Lavena Ponte Tresa I frontalieri sono in leggero calo. Ma questo non basta a chi vorrebbe veder tutelata maggiormente la manodopera interna. È il caso di Pierre Rusconi, consigliere nazionale dell’Udc svizzero che, dopo i dati del numero dei frontalieri presenti in Ticino, contesta le iniziative del Consiglio Federale. Alla fine del 2012, infatti, il numero dei frontalieri in Ticino è diminuito su base trimestrale.
Se nel terzo trimestre dello scorso anno, infatti, gli italiani, soprattutto varesotti e comaschi, impiegati in Canton Ticino erano 55.879, nel quarto trimestre ne sono stati contati 55.554: 325 in meno. Comunque in aumento rispetto all’anno precedente. La crescita, infatti, è del 5,9%. Abbastanza per spingere gli avversari della libera circolazione ad invocare correttivi. «La verità – evidenzia Rusconi alla stampa ticinese – è che, ormai, un lavoratore su quattro arriva dall’Italia, con tutte le conseguenze del caso sull’occupazione interna». Per il consigliere, la preoccupazione «è ancora maggiore se si considera che nello studio elaborato dall’Università di Ginevra su mandato del Seco, la Segreteria di Stato dell’economia. in merito agli effetti della libera circolazione sui salari, il Ticino è menzionato un’unica volta e per di più in una noticina a piè di pagina».

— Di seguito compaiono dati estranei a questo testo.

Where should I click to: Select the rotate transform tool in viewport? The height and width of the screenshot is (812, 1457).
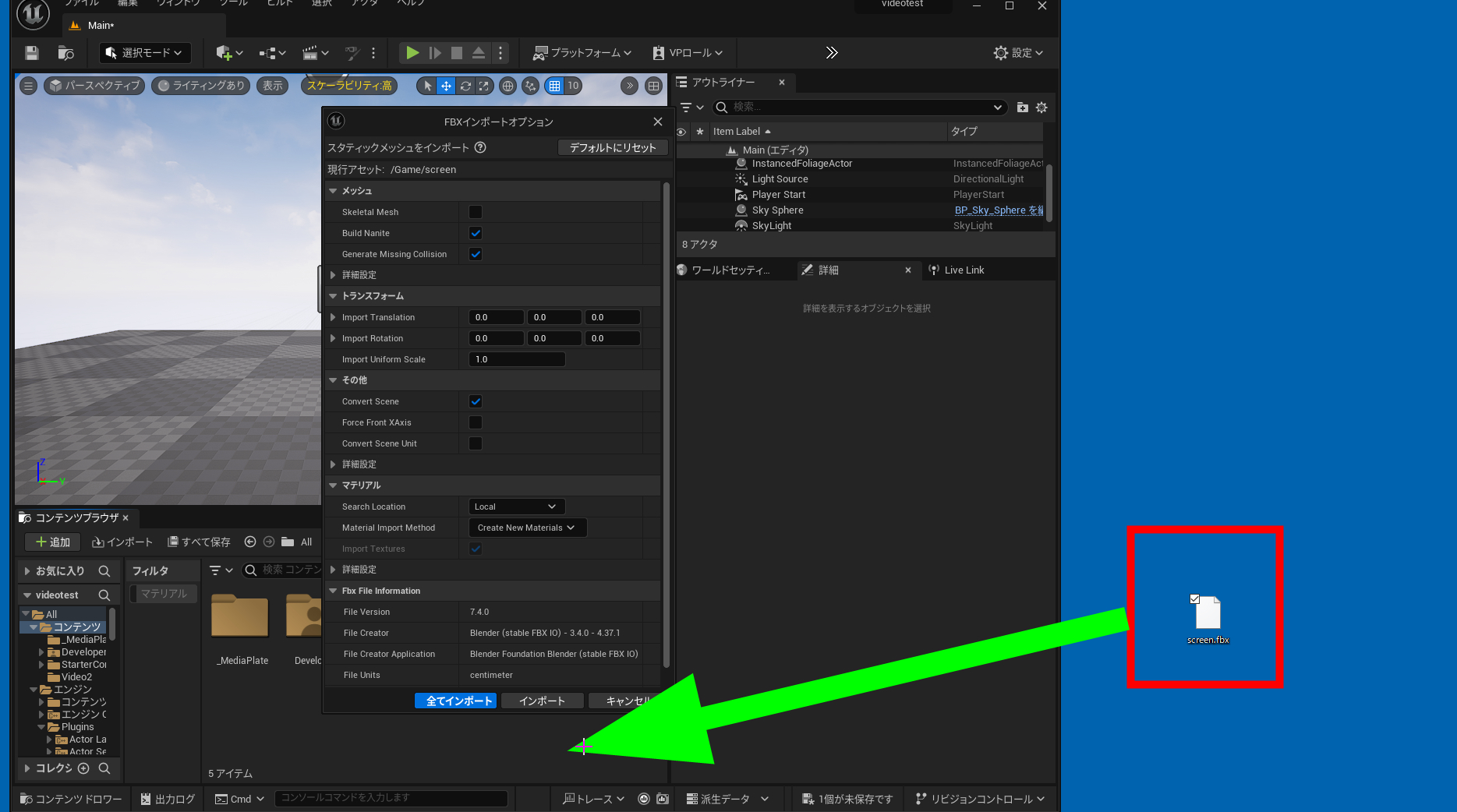tap(465, 86)
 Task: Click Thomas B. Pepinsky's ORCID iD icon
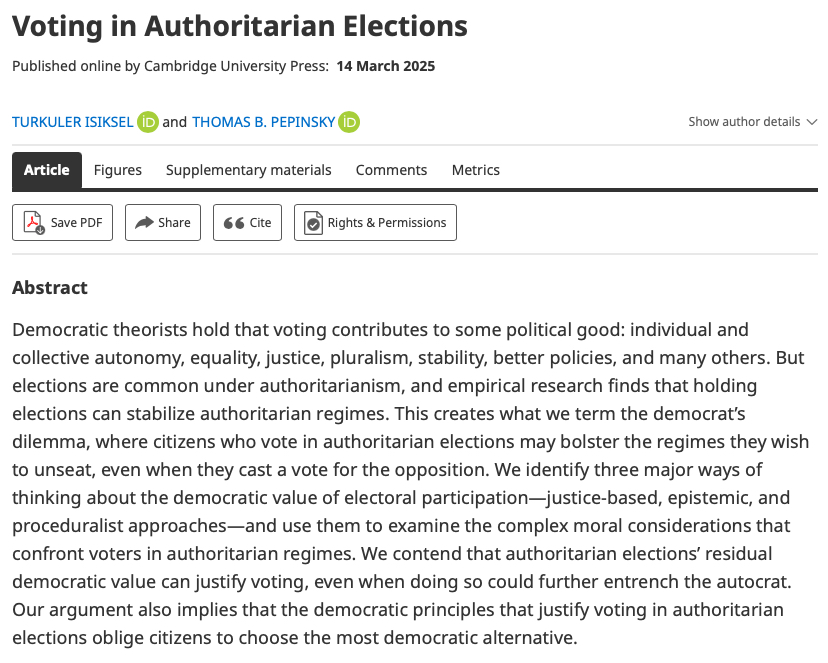point(349,122)
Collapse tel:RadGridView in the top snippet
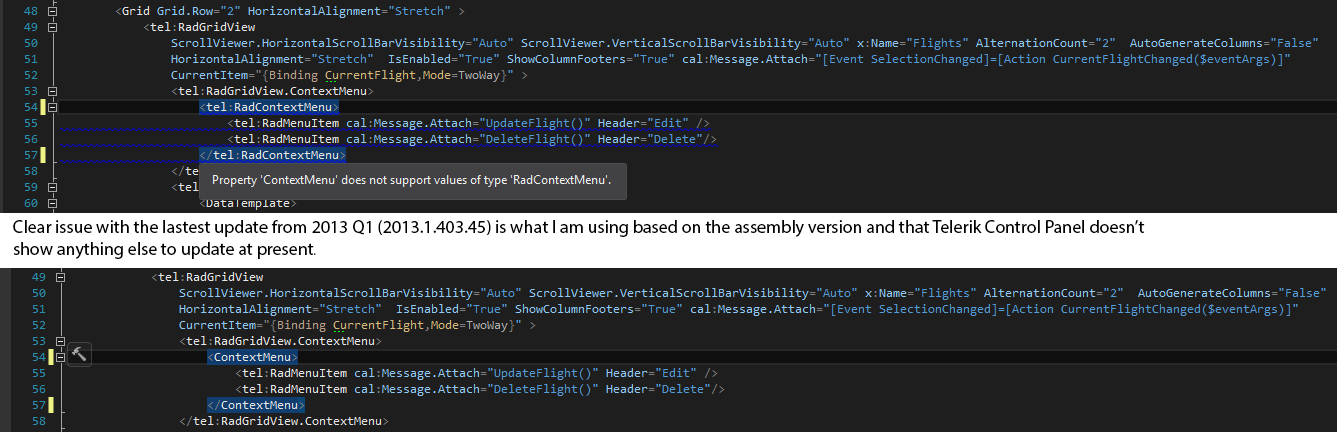Screen dimensions: 1337x432 [x=52, y=27]
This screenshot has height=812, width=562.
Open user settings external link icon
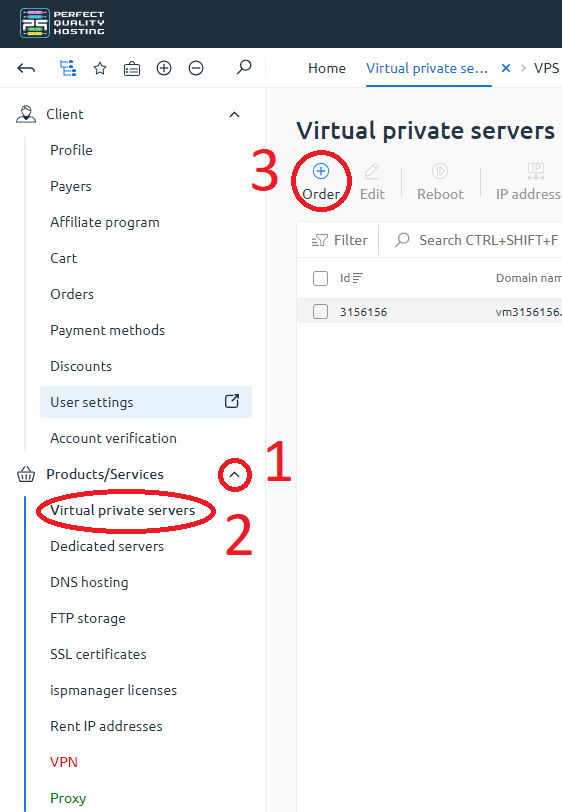coord(232,401)
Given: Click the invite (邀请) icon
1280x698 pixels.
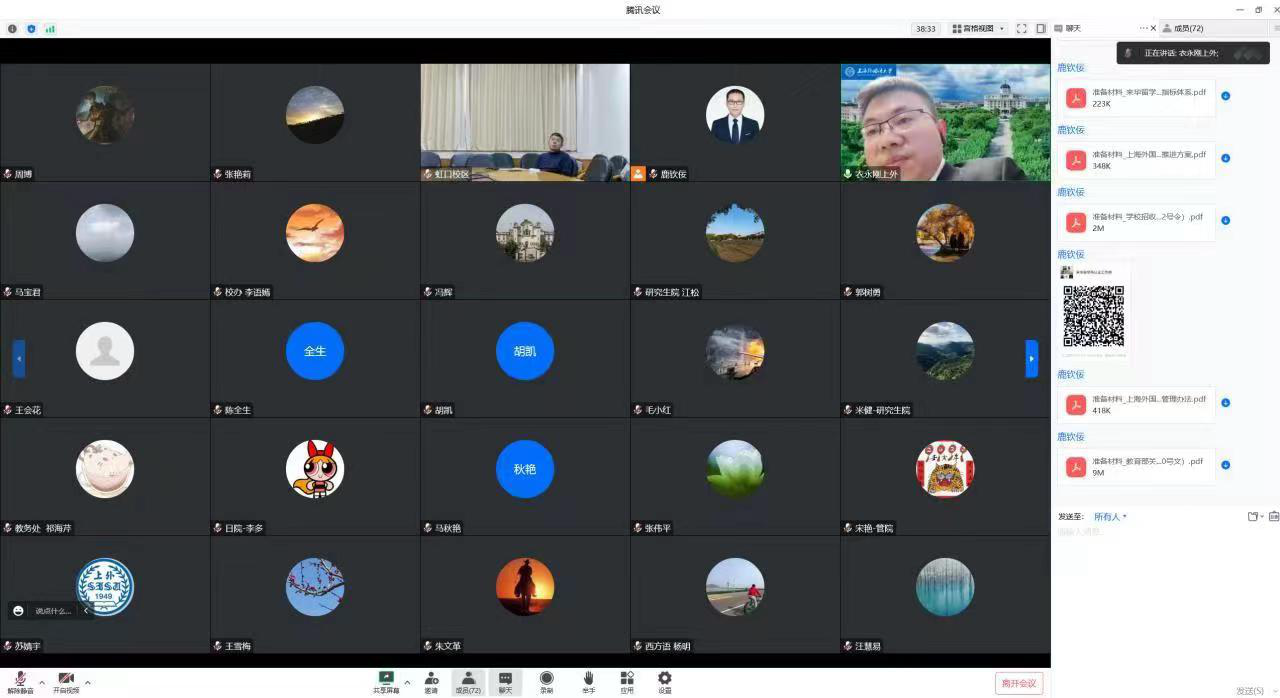Looking at the screenshot, I should tap(431, 681).
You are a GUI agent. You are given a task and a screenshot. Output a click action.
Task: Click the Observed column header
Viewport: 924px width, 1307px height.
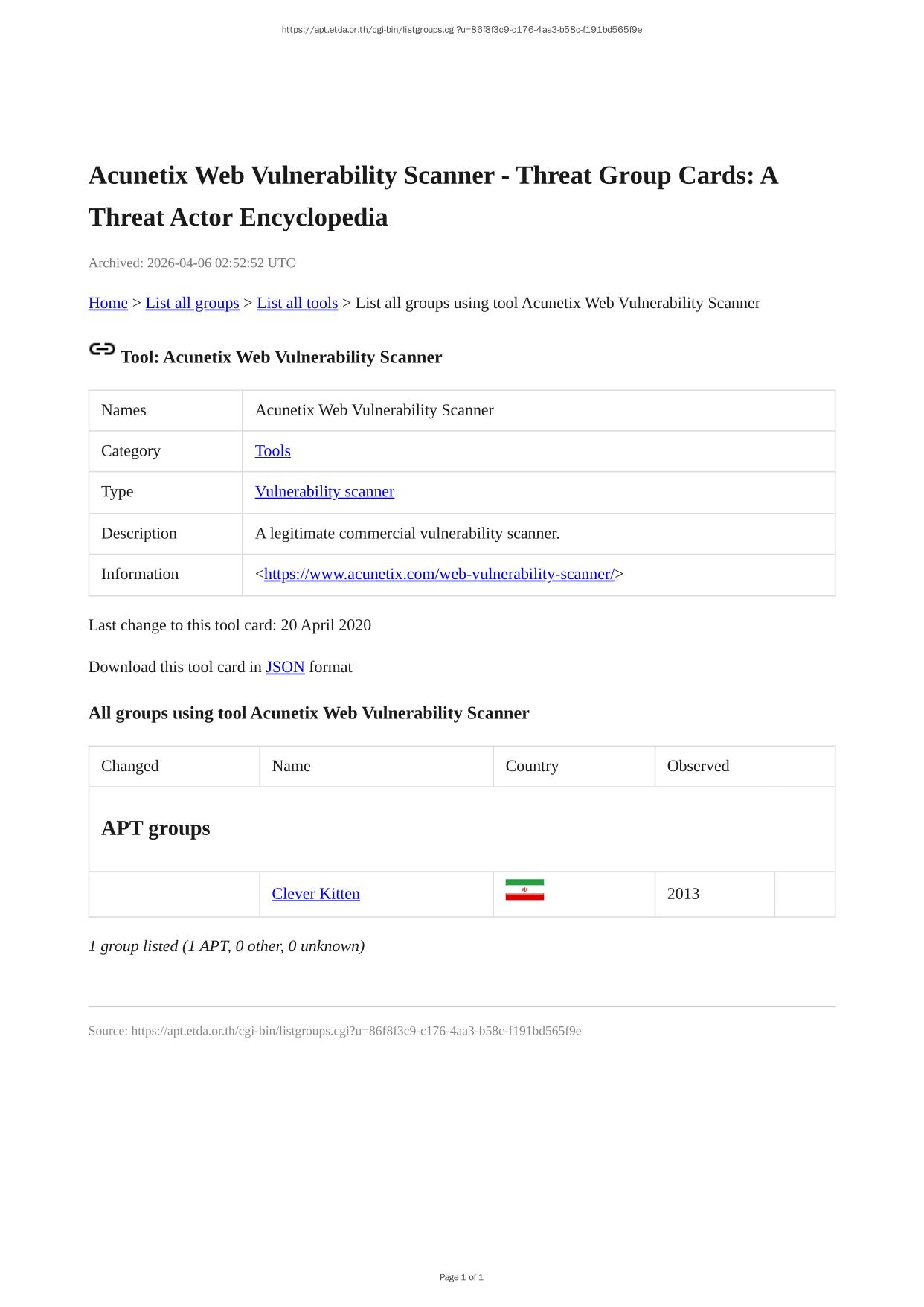pos(698,766)
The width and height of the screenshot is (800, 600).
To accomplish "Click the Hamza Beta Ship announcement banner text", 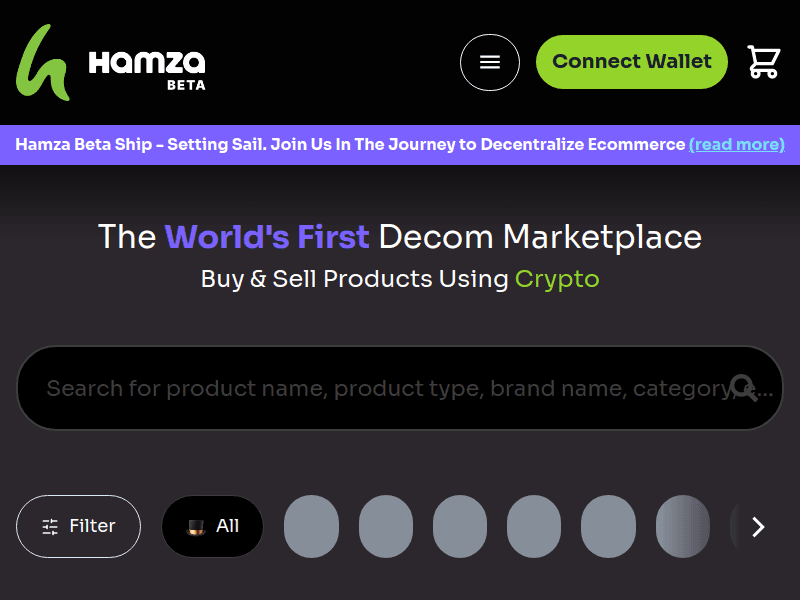I will (350, 144).
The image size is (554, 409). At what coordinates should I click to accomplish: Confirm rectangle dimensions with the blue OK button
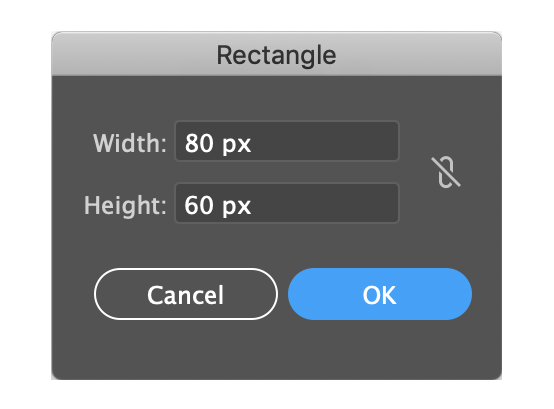(x=380, y=294)
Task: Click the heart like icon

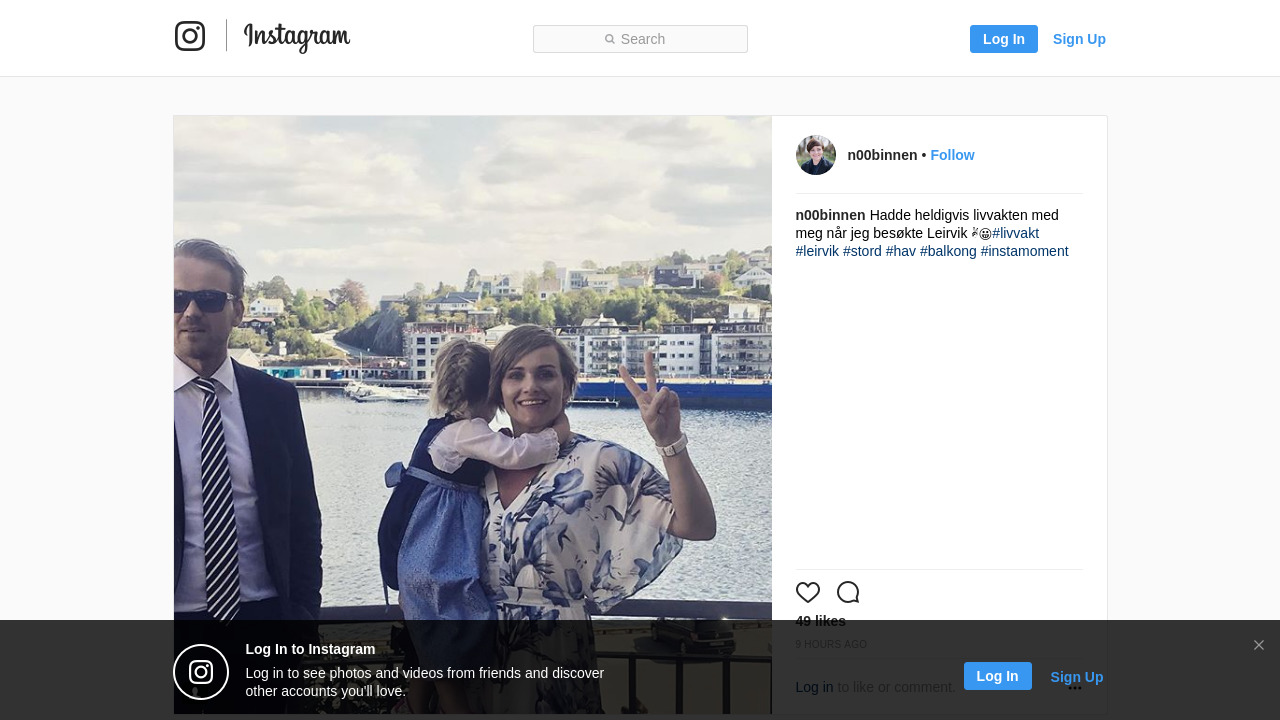Action: click(x=808, y=592)
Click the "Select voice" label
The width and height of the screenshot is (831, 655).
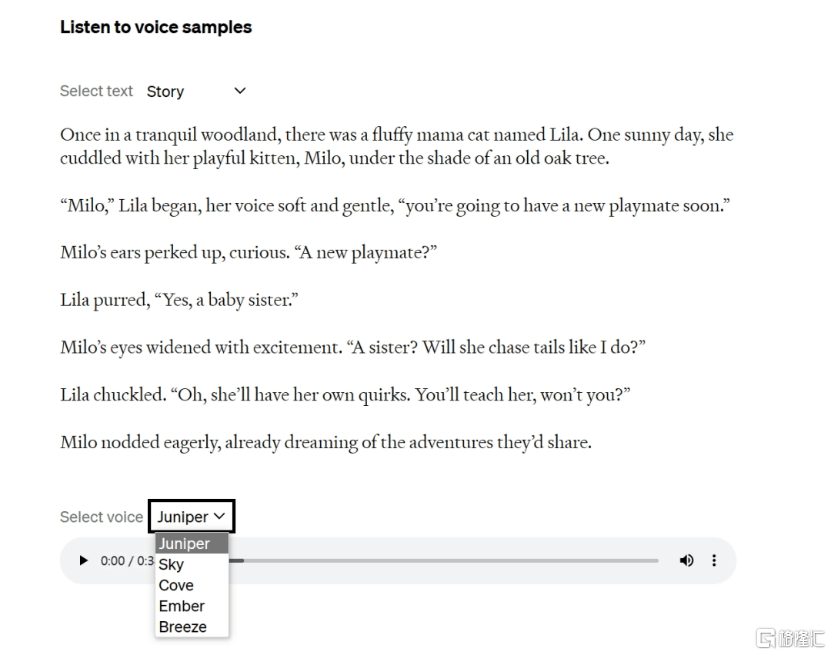point(101,517)
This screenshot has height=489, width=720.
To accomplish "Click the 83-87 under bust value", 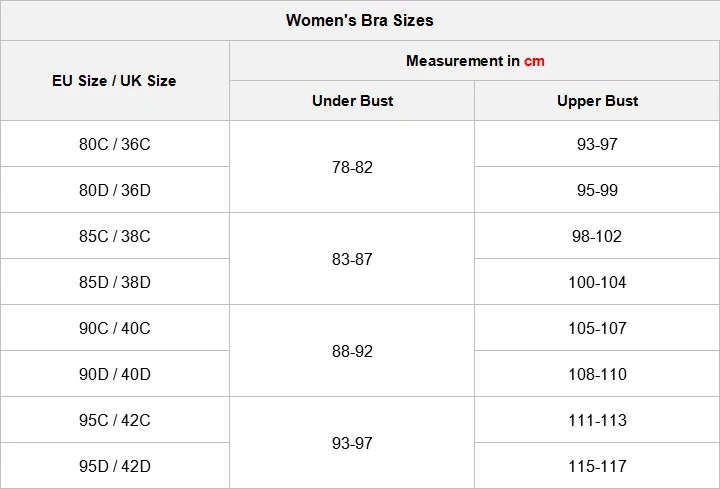I will (x=352, y=259).
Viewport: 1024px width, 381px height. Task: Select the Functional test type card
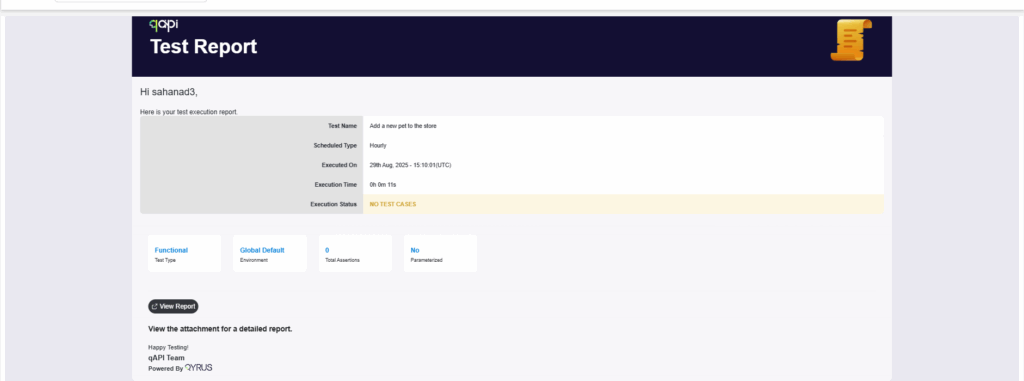pos(185,254)
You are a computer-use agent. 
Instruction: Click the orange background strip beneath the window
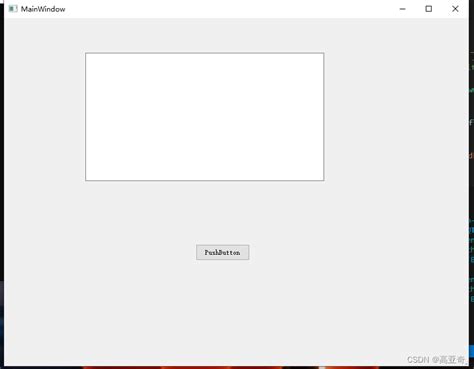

Ma il problema, al contrario, per l’Udc è reale. «Tutti in Ticino, da destra a sinistra, si sono accorti del problema che non tocca più solo i posti i posti di lavoro non qualificati, bensì anche i posti dirigenziali, gli impieghi d’ufficio, in banche, fiduciarie, assicurazioni e nel settore dei servizi». Da qui una richiesta esplicita. «Approvare provvedimenti, come quello presentato dal gruppo Udc che favoriscano – chiarisce Rusconi – il lavoratore interno. Altrimenti il rischio concreto per il Ticino è quello di trovarsi presto in braghe di tela».